Sì, perché di salute e di star bene non discutono solo gli operatori sanitari, gli psicologi e i politici alle prese con le istituzioni sanitarie: l’analisi, la scelta e l’eventuale riforma dei concetti dello stare bene è materia dei filosofi. Io direi invero: anche dei filosofi. E non perché i medici e gli scienziati della salute non siano consapevoli dell’importanza pratica dello scegliere i concetti e di lavorare sulle definizioni: prova ne è il dibattito acceso, anche sulle migliori riviste mediche, proprio sui diversi concetti di salute (come assenza di malattia, come dispiegamento delle capacità, come equilibrio e altro ancora), di benessere e di qualità della vita. Discussione che attesta quanto rilevanti siano le conseguenze comportate dalla scelta dell’uno o dell’altro concetto per la salute pubblica, l’organizzazione sanitaria e la stessa ricerca. Tanto più la discussione è importante in quanto, da qualche decennio ormai, la medicina pare quasi aver rinunciato a essere scienza della malattia, divenendo scienza delle malattie. Sembra quasi aver abbandonato il progetto di spiegare la malattia in generale, occupandosi – con molto profitto, peraltro – dei singoli processi patologici e delle loro relazioni. Perché? Si sarebbe tentati di rispondere: perché è meno complesso, la complessità allarma. Salute, benessere e qualità della vita sono meno “osservabili” e sulla loro definizione e interpretazione ci si può dividere assai più che non su un caso di Covid-19, un epatocarcinoma o un’infezione polmonare.

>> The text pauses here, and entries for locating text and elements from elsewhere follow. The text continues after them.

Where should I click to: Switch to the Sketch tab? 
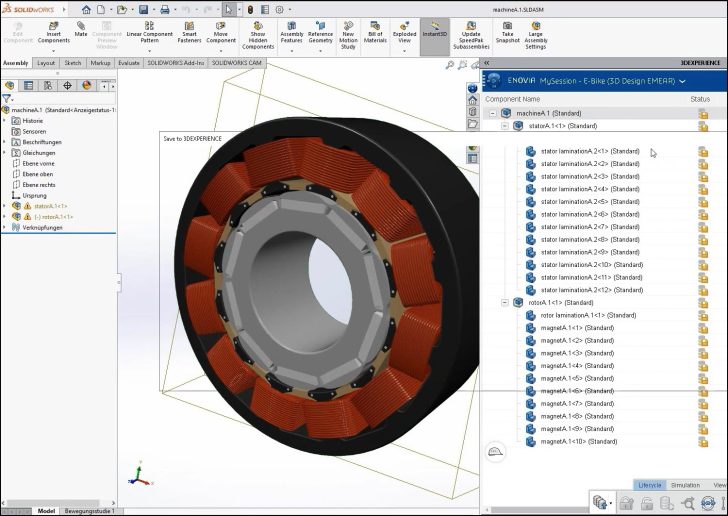tap(73, 63)
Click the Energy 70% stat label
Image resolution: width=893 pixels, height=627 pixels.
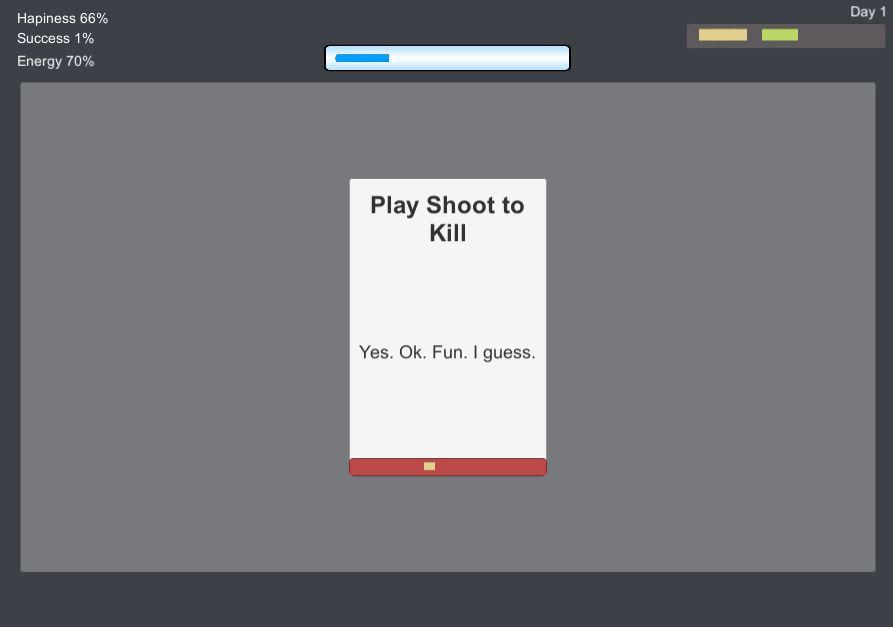[x=55, y=61]
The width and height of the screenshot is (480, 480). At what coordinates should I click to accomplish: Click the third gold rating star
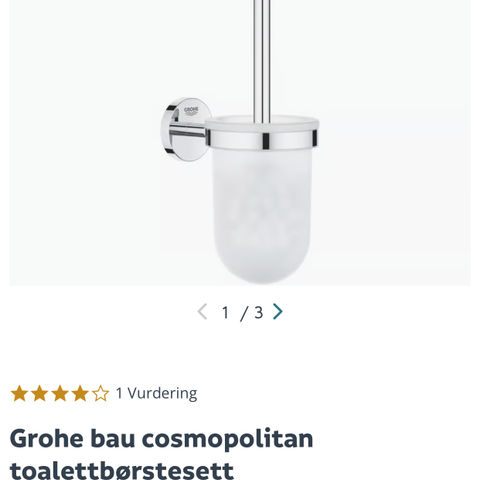(x=60, y=393)
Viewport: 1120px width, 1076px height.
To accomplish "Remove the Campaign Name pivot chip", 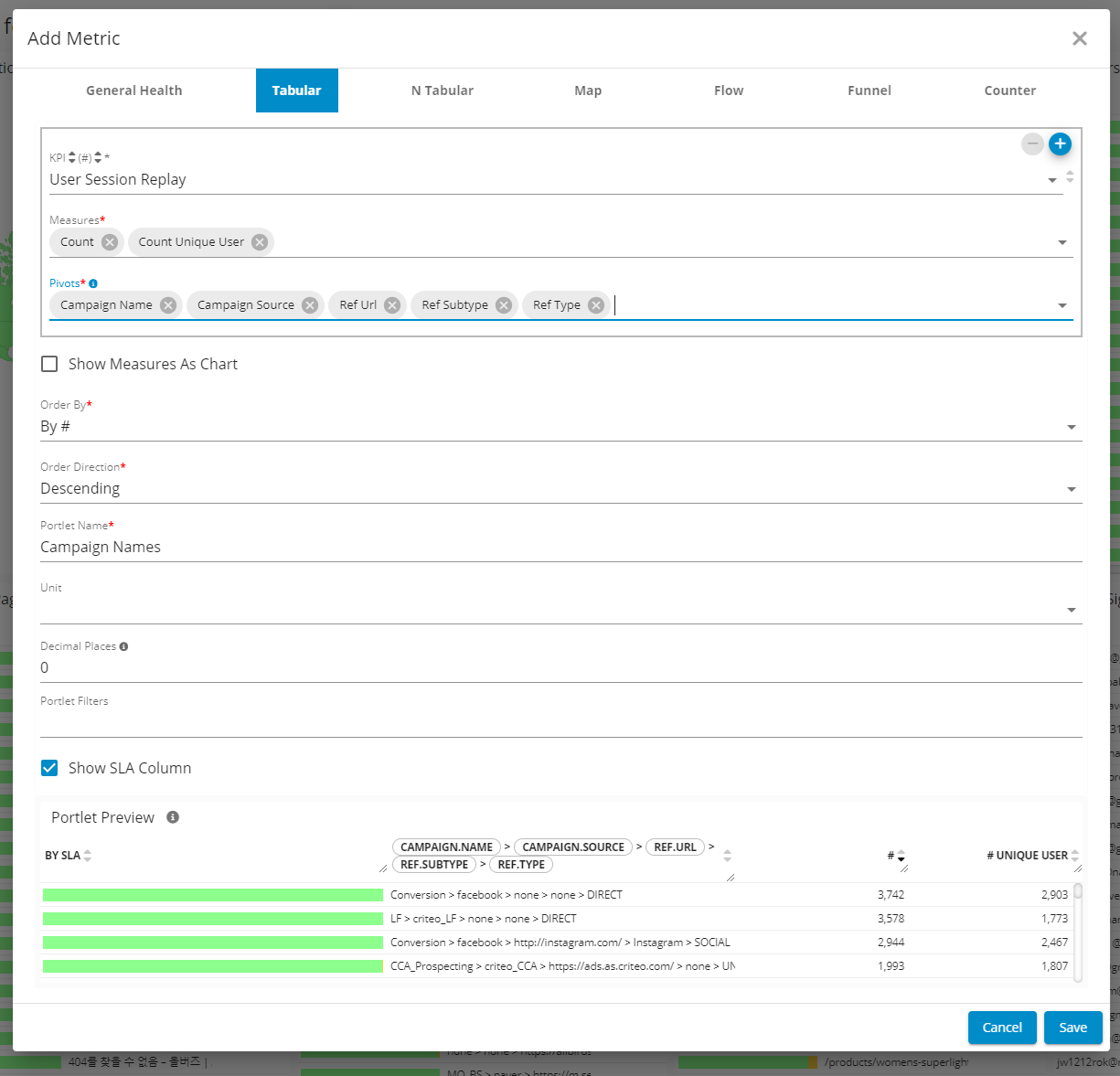I will (168, 305).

Per chi ha fatto studi umanistici, l’analisi concettuale richiama alla memoria la oxfordiana filosofia del linguaggio degli anni Cinquanta, caduta nel dimenticatoio – soprattutto nell’Europa continentale – da qualche decennio. Lalumera riprende invece l’analisi ma attualizzandola, indagando i concetti di salute in uso nelle diverse comunità scientifiche, valutandoli rispetto ai loro fini. Così, per esempio, il concetto di salute come assenza di malattia (forse il più scarno, ma non il più triviale) è ritenuto adeguato innanzitutto da chi si prefigge il fine di difendere la possibilità di un sistema sanitario universalistico come il nostro, con la salute come diritto di tutti garantito dallo Stato e pagato dalla fiscalità generale.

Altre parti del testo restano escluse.